Second photo: I think I see a stretch zone that covers most of the top of the loaf, with the break line about 2/3 of the way between edges of the slash.

DanAyo's picture
DanAyo

Doc, I am thinking that the lower area marked Stretch Zone is correct.

Are you thinking that the high area marked Stretch Zone is were the fracture occurred?

The ear has the typical burn line that is well darkened, indicating to me that the fracture occurred earlier in the process. The small shiny crust marked in the lower area Stretch Zone leads me to believe that the break happened early in the bake.

What do you think?

Compare the top image with the bottom.

Doc.Dough's picture
Doc.Dough

I am thinking that the right edge of high area marked Stretch Zone is were the fracture occurred. But you may be right.

Though it may have been a single break early in the bake that had two stages of expansion that were defined by the pre-bake temperature distribution in the dough.

Doc.Dough's picture
Doc.Dough

duplicate for unknown reason

albacore's picture
albacore

Both similar hydrations (75%/72.5%). Fairly similar composition. The first one I did a different mixing technique when adding bassinage (basically 4mins on speed 2, as opposed to 7mins speed 1). And bulk increase was 45% on first, 69% on second. I think I went for 45% on the first as a trial (2 trials at once - not good/but we all do it!) on the grounds that less bulk may leave more oomph in the dough for oven spring - something I have read.
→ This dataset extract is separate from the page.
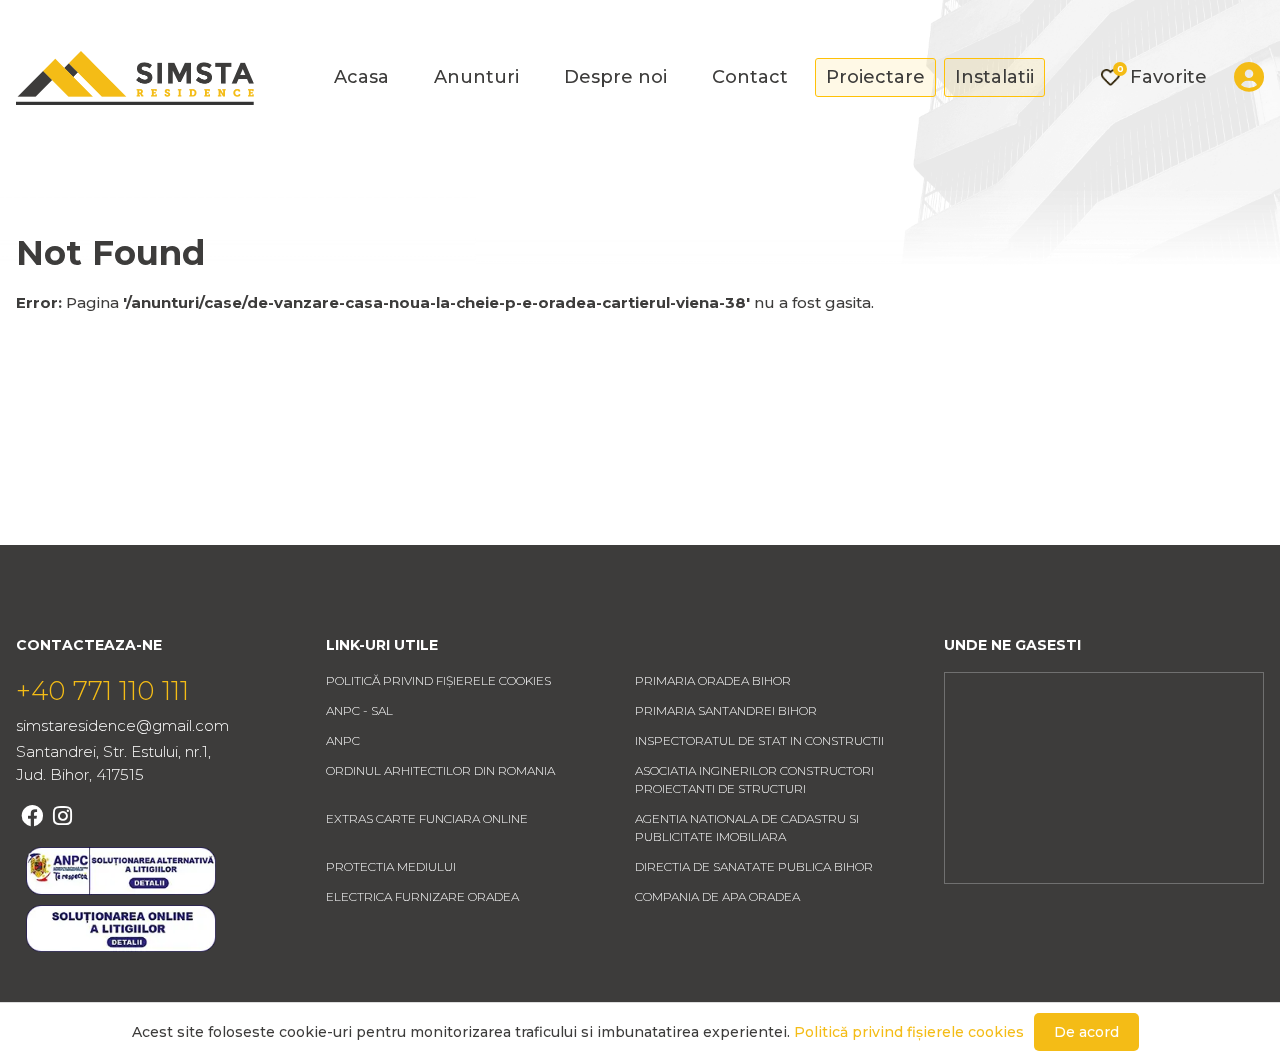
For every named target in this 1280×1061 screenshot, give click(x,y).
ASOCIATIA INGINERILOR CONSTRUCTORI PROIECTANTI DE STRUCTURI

My notes say first dough felt lifeless, second was supple and easy to work.

Both had similar post bulk treatment - 25min BR, 30min banneton rest then overnight frij. Bake from cold.

I think there was some peel spread on the first, but none on the second.

I reckon the main reason for the poor ears on the first was my bassinage mixing technique trial, which must have damaged the gluten structure already created (somehow!). And maybe bulk increase was a bit low too.

Anyway my ears are back now and I'm happy! But it does go to show, that in the weird business of breadmaking, what you think are small changes, can have dramatic effects!

And personally, I'm always going to shoot for that rock-solid look on the peel! I also now reckon that 60-70% bulk increase is my goal.

And lastly, regarding what you see in the oven, I have a 15min steam stand after steam injection (now down to 30s) and I reckon ears should be seen starting to develop after the first 5 mins, otherwise you probably aren't going to get any!

To finish, here's a couple of shots of last week's ears:

 

Lance

Cellarvie's picture
Cellarvie

I'm eavesdropping here on a conversation between those at the top of their game but still with a genuine thirst for knowledge and quality.  So much to learn, so much inspiration. Big smile on my face. Thank you all.